L’image mentale de crooner évoquée plus hautain citant Baxter Dury, n’est pas avancée au hasard. Car des multiples saxophones (SublunaryLonely Blue) aux cadencées batteries (Midnight 01 (Deep Seas Diver) ), King Krule invoque les codes et textures d’un jazz parfaitement intégré (made in Lounge Lizards), comme en symbiose avec la guitare et la voix si singulière du chanteur/songwriter. Nul besoin de s’essayer à de multiples styles comme sur son précédent effort (à la Beck) : multipliant les rythmes et les mélodies au sein d’une unique dynamique, Marshall parvient à se renouveler sans ennuyer ni décevoir, et ce jusqu’à la sublime ballade de conclusion La Lune (en français dans le texte), se permettant même quelques délicats décrochages contemplatifs en chemin (l’outro brutale et surréaliste de A Slide In (New Drugs), l’ouverture instrumentale de The Cadet Leaps). Et là, on retrouve le gumbo blues-rap-free de Soul Coughing. 

Archy Marshall creuse la bizarrerie jusqu’à y trouver la beauté, convoque le grotesque et l’affreux jusqu’à y trouver une forme d’addiction. LogosCadet Limbo, Czech One: toutes ces ballades down-tempo sonnent le glas de l’ancien King Krule.
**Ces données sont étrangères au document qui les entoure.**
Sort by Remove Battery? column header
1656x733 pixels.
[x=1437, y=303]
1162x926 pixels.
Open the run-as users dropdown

De 6 Feet Beneath the Moon ne reste qu’une mention dans l’interlude Bermondsey Bosom (Right), présent pour apporter structure et cohérence à The OOZ. A la différence qu'ici, il joue dans sa propre catégorie.
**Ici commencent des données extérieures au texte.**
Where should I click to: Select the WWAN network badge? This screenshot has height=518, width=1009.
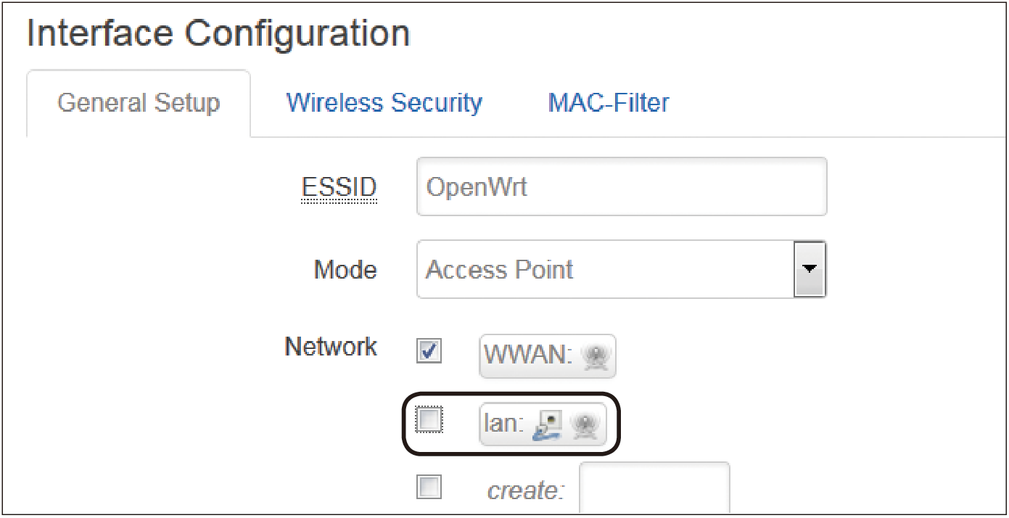(548, 355)
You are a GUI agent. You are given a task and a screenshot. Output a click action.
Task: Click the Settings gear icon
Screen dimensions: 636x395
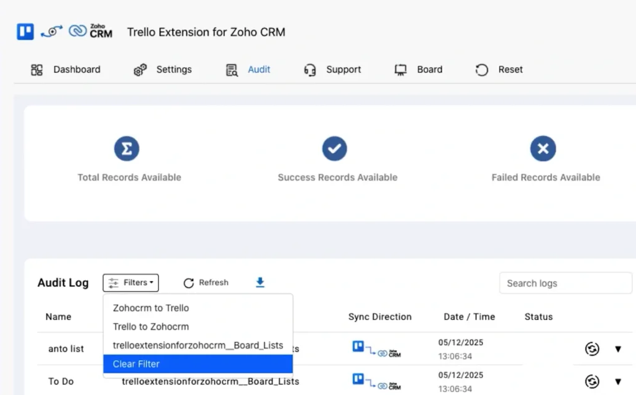pos(139,70)
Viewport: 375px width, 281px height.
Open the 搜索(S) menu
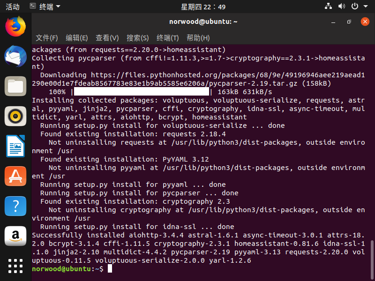point(138,38)
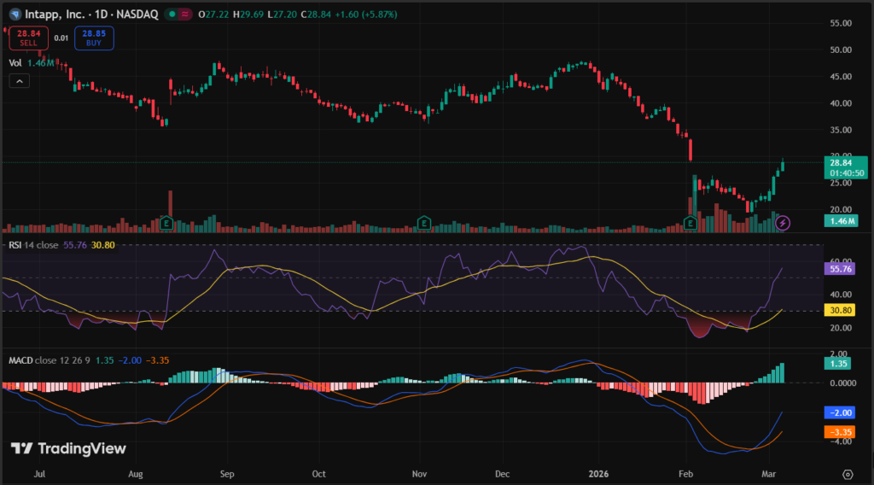Click the purple lightning bolt event icon
The height and width of the screenshot is (485, 874).
pyautogui.click(x=784, y=223)
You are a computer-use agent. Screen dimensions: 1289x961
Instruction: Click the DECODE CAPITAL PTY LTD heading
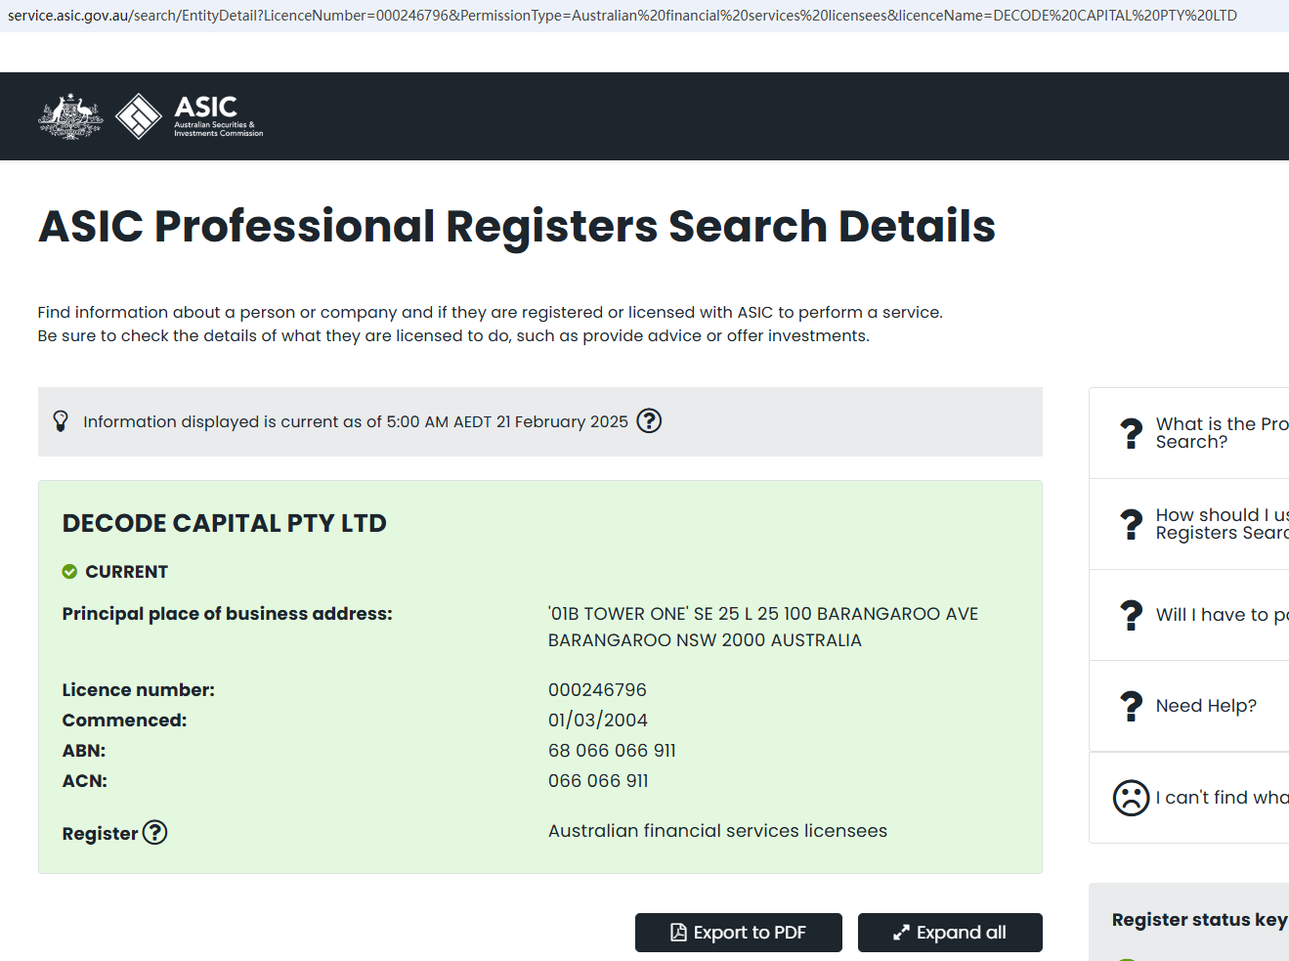coord(225,524)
Après le succès critique de son précédent opus, sorti en 2013, qui lui a valu la reconnaissance de tout le milieu et même les faveurs de Beyoncé, Marshall a choisi de quitter New York pour revenir à son Londres natal. Pendant trois ans, c’est chez sa mère qu'il s'est enfermé pour écrire ces 19 morceaux. "Voyager autant, jouer autant, jouer un personnage, cela m’a rendu plus sombre. J’ai l’impression que j’étais trop jeune, j’ai foncé la tête la première pour essayer de me tailler une carrière. Ça sonne 'cliché' mais je pense que je me suis un peu éloigné de mes origines le temps d’un moment."

Hyper sensible et maniaque, vous avez là, le dernier journal du Brexit. Un Londres qui fuit de partout. La fuite du temps versus les fuites toxiques. Et hop, un petit coup de dialectique et vous avez le propos cerné, sérié, emballé. The Ooz, un truc aussi implacable qu'imparable. Comme disait Stéphane Machin : un coup de dès … jamais n'abolira le hasard.